What this task involves :: Reproduce every one of the entries below, substituting "share button" for "share icon button" wherever it occurs and leaving all other text unchanged.

Excerpted data ::
────────────────────────────────────────

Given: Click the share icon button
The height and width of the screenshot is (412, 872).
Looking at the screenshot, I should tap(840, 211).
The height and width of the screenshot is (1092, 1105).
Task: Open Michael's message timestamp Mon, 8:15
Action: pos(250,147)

────────────────────────────────────────

Task response ::
Given: Click the share button
The height and width of the screenshot is (412, 872).
Looking at the screenshot, I should tap(840, 211).
The height and width of the screenshot is (1092, 1105).
Task: Open Michael's message timestamp Mon, 8:15
Action: pos(250,147)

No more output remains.